Assignment
Copy the data that follows, exactly and completely.

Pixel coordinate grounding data

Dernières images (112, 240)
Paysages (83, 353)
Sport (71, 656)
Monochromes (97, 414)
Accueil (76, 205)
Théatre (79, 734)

Answer
Dernières images (112, 240)
Paysages (83, 353)
Sport (71, 656)
Monochromes (97, 414)
Accueil (76, 205)
Théatre (79, 734)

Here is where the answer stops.